De nombreuses voix ont célébré le poète décédé le 3 février. Un auteur dont la France aura pourtant tardé à reconnaître le génie.

Mis à jour le 12 juin 2015 à 12:12

Ceux qui ont croisé Édouard Glissant ces dernières années gardent l’image d’un lion à la crinière grise mais au rugissement plus que jamais tonitruant contre la question de « l’identité nationale » vue par la politique française. On célèbre donc ici et là cet écrivain mort le 3 février. On rappelle qu’il est né en 1928 en Martinique, qu’il nous laisse une œuvre incomparable. Mais les nécrologies ont ceci de commun qu’elles se répètent tel un air de chanson et finissent par rayer le disque. C’était la même attitude pour Aimé Césaire – un autre auteur dont l’œuvre est incomparable –, disparu en 2008, professeur de Glissant au lycée Schoelcher, à Fort-de-France.

Seulement, voilà, reconnaissons-le : Glissant était un auteur très confidentiel en France malgré le prix Renaudot qu’on lui décerna en 1958 pour son premier roman, La Lézarde et alors que son œuvre est étudiée dans toutes les universités du monde.
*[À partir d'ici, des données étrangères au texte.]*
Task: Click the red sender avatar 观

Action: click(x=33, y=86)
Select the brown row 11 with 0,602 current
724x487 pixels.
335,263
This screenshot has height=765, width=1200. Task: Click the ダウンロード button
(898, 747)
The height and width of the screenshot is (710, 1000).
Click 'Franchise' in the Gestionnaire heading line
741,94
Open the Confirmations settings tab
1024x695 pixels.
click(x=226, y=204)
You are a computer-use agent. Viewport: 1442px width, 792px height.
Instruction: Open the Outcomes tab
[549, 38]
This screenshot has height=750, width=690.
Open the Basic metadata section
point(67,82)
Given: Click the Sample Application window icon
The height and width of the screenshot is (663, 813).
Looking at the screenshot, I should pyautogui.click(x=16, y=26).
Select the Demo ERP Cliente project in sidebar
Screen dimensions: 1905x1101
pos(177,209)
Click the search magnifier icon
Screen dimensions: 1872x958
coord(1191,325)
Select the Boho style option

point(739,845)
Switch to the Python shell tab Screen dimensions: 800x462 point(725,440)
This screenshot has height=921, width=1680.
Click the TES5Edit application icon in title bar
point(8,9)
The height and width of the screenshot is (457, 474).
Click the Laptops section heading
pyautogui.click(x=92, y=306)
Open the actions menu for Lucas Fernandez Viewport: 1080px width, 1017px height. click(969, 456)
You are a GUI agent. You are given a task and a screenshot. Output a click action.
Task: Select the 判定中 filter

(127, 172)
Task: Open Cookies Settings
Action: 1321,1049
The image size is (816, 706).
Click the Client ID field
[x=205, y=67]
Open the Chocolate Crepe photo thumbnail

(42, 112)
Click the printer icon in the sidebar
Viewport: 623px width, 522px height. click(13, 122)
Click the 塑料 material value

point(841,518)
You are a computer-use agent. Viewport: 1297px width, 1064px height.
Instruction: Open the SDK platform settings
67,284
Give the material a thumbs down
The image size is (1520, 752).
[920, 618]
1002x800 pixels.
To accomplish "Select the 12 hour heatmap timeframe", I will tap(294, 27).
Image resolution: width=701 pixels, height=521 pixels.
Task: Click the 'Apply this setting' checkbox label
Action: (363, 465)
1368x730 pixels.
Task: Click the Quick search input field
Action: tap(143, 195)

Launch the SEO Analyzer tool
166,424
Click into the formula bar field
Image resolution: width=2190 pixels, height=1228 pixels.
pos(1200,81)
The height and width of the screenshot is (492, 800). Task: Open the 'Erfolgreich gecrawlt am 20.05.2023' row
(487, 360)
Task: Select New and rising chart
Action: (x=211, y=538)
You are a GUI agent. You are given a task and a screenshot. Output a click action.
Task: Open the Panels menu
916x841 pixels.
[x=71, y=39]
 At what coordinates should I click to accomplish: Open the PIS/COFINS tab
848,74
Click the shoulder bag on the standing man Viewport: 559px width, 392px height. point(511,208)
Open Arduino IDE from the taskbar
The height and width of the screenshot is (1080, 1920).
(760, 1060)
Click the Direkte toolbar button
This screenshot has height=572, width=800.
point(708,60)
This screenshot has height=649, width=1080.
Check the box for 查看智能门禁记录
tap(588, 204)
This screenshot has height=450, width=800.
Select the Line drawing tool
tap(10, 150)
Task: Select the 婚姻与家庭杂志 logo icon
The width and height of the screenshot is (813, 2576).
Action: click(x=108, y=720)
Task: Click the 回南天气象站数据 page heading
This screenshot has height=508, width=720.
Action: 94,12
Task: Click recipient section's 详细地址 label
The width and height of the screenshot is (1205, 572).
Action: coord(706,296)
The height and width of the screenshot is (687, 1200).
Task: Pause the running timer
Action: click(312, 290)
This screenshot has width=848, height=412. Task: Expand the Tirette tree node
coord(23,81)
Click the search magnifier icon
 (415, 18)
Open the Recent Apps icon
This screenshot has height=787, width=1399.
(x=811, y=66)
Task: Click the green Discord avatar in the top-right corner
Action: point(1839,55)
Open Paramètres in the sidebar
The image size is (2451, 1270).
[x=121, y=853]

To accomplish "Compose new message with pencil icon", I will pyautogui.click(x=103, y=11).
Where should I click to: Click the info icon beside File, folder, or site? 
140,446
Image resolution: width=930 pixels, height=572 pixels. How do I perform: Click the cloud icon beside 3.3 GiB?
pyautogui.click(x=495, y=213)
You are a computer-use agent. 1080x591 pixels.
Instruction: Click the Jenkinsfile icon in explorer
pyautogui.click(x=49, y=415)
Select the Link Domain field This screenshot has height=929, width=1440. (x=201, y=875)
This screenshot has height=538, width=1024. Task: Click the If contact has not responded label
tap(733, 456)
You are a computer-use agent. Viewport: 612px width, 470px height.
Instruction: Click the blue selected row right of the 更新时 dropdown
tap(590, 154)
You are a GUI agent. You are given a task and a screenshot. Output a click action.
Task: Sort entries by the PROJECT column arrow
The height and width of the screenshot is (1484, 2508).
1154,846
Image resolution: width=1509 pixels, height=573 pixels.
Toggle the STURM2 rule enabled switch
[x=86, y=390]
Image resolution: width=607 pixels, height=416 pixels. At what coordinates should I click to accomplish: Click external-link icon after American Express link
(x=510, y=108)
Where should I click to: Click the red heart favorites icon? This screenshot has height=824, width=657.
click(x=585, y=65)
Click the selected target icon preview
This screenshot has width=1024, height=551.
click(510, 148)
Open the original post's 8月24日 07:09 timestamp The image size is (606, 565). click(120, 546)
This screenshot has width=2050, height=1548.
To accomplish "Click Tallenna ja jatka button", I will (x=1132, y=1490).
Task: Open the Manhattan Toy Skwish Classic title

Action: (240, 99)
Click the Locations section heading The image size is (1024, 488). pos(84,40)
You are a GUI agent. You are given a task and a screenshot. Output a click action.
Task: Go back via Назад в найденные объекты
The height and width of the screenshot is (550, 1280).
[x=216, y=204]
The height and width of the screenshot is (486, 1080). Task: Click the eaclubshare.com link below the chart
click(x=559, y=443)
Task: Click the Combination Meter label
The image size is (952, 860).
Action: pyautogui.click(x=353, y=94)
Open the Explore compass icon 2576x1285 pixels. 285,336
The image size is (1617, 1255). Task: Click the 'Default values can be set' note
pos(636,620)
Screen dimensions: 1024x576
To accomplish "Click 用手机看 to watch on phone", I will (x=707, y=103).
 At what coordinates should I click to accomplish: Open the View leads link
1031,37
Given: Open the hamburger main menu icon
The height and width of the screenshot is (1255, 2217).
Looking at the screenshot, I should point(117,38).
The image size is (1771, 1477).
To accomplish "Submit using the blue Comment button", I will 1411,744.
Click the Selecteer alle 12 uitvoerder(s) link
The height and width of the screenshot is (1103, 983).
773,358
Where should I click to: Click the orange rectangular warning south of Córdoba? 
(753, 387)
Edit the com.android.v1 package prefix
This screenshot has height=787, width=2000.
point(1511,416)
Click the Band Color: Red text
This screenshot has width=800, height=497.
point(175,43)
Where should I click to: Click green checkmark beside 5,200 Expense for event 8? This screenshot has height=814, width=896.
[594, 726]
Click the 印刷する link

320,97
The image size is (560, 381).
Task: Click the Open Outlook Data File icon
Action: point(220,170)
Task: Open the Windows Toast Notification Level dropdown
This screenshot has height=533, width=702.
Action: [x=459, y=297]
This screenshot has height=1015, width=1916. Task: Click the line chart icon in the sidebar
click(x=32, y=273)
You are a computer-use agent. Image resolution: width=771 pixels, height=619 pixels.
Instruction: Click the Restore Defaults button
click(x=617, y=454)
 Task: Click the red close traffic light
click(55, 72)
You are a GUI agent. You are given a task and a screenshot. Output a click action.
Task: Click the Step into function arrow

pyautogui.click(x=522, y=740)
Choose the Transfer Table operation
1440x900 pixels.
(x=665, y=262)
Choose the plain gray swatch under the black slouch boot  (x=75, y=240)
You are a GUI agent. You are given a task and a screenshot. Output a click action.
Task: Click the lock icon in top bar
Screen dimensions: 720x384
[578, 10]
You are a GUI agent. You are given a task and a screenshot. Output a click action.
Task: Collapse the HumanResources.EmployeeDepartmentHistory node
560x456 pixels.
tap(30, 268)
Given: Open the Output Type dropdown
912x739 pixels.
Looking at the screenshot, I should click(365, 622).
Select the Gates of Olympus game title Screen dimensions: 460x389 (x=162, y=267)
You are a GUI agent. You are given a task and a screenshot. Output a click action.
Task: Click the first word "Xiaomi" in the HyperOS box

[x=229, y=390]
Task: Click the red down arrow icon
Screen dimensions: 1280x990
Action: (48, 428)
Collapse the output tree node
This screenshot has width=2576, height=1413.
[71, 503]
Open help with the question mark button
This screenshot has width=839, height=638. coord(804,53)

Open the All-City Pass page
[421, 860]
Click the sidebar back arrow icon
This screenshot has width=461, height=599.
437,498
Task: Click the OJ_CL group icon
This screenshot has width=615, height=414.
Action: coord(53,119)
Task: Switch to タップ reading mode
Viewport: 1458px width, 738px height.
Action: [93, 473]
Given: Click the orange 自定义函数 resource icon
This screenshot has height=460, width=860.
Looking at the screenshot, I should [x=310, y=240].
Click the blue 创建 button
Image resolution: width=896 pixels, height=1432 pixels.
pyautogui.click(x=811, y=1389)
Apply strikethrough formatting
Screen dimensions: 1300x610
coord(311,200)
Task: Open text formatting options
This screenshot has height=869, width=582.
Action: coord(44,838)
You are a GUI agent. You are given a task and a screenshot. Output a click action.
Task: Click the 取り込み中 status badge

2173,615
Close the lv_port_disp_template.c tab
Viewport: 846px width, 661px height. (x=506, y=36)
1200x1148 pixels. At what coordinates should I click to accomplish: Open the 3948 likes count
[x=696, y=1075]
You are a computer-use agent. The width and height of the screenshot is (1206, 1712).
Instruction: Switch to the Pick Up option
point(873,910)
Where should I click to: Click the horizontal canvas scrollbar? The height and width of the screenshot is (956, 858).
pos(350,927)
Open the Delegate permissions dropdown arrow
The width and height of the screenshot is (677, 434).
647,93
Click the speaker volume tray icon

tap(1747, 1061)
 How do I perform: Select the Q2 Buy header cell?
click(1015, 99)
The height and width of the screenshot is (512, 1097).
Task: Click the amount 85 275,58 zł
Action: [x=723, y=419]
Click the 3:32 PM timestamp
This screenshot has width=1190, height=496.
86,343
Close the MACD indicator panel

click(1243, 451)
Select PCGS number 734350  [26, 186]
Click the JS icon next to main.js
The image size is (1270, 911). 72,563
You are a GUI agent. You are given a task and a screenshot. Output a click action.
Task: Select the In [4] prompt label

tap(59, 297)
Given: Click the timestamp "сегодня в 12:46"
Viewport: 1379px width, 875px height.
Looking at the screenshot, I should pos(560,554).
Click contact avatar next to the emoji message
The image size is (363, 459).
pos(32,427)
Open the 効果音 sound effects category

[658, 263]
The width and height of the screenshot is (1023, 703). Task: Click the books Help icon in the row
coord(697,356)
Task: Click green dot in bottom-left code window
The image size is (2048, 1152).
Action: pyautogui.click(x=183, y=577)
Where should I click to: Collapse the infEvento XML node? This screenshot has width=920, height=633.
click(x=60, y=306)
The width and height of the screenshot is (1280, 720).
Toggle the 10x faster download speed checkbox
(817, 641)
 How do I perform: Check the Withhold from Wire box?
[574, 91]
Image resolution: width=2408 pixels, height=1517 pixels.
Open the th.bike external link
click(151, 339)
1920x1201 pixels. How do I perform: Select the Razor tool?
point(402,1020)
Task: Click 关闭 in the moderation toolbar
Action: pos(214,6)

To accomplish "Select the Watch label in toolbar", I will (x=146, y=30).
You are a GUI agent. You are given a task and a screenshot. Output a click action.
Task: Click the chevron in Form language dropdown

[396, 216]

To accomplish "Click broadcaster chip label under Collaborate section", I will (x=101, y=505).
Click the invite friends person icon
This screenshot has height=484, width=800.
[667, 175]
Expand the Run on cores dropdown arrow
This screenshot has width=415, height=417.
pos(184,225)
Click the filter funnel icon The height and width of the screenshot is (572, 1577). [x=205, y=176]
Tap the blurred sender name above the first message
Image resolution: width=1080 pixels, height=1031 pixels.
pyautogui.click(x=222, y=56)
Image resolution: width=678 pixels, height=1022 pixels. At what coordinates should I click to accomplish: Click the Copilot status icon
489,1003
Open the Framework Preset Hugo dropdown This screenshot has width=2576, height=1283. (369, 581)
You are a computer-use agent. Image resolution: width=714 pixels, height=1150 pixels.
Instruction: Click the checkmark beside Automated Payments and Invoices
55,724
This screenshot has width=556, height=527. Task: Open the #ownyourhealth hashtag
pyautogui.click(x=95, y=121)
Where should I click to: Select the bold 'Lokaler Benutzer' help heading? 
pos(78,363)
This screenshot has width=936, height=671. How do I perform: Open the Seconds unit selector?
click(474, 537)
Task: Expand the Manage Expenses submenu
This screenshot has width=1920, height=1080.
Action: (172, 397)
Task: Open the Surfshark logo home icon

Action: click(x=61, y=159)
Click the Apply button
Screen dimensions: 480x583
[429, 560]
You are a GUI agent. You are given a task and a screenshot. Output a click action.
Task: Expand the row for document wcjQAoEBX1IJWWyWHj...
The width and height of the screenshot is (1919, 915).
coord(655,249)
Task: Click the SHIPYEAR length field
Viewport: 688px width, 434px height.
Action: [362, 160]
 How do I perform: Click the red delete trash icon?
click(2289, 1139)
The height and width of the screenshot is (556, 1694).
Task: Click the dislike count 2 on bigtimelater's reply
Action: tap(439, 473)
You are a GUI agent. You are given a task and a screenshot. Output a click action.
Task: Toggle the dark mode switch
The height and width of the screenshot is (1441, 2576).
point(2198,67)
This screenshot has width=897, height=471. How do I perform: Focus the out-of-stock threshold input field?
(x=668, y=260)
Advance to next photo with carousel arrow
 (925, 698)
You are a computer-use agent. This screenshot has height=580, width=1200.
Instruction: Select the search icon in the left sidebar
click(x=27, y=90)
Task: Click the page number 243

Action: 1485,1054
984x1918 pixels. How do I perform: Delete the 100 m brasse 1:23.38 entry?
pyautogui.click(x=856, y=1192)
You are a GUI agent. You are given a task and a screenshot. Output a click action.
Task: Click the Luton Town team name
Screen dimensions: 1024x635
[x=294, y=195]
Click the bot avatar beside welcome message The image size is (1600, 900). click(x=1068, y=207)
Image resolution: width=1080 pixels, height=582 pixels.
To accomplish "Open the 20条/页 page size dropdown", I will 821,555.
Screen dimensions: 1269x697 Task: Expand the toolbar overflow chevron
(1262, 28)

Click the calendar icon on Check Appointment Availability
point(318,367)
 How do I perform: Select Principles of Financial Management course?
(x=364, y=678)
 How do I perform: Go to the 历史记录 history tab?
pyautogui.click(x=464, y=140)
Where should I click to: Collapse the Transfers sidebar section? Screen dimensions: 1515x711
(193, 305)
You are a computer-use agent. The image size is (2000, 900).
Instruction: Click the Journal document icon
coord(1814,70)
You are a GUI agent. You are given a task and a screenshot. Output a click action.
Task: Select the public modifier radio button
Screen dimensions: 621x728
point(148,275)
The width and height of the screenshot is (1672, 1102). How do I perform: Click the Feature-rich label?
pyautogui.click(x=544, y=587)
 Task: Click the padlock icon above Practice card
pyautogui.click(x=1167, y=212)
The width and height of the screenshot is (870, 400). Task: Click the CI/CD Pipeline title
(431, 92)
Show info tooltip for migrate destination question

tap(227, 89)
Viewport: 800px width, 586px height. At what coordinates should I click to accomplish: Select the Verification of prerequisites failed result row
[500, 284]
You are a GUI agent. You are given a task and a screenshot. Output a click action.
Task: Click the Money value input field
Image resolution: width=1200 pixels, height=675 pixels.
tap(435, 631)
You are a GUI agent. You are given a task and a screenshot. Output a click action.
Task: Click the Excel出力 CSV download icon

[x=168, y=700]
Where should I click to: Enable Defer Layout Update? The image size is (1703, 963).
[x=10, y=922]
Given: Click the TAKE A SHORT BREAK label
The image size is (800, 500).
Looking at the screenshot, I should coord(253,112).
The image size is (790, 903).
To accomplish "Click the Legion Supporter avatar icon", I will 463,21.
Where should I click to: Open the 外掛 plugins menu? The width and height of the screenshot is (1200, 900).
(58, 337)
Son nom revenait chaque année pour le Nobel de littérature. Il aura laissé à la postérité, entre autres concepts comme le Tout-Monde ou le Chaos-Monde, celui de l’Antillanité, sorte de réflexion sur l’histoire des Antilles en prise avec les questions de races, de langues, d’injustices sociales, une réflexion qui débouche sur une identité plurielle, « identité rhizome », dira-t-il. Et pour cela, l’auteur martiniquais investira la plupart des genres littéraires. Un « cycle romanesque » (Le Quatrième Siècle, Malemort, et La Case du commandeur) « déconstruit » la société martiniquaise dans son histoire et son vécu quotidien, tandis que l’œuvre dite théorique est portée par un humanisme ouvert au monde (Poétique de la relation, Le Discours antillais, Traité du Tout-Monde, L’Intention poétique).

Glissant célèbre la « relation », sel de notre devenir. Ses compatriotes – Patrick Chamoiseau, Raphaël Confiant et Jean Barnabé, promoteurs du mouvement de la créolité – vouent une admiration sans bornes à ce visionnaire. Mais à la différence de la créolité – très polémique et confuse dans sa définition –, l’Antillanité n’est pas figée, elle tire ses racines de l’insularité mais étend ses branches jusqu’aux continents les plus reculés dans le dessein de remettre l’humanité, malgré ses différences, sur « la même longueur d’ondes », comme le soulignent ces vers tirés de Pays réel, pays rêvé : « J’écris en toi la musique de toute branche grave ou bleue / Nous éclairons de nos mots l’eau qui tremble / Nous avons froid de la même beauté. »

Que retiendra-t-on de Glissant ? Le penseur ? Le romancier ? Le poète ? Tout cela à la fois, parce qu’il savait que la Parole ne pouvait être compartimentée. Et qu’elle aussi, comme le monde, formait un tout.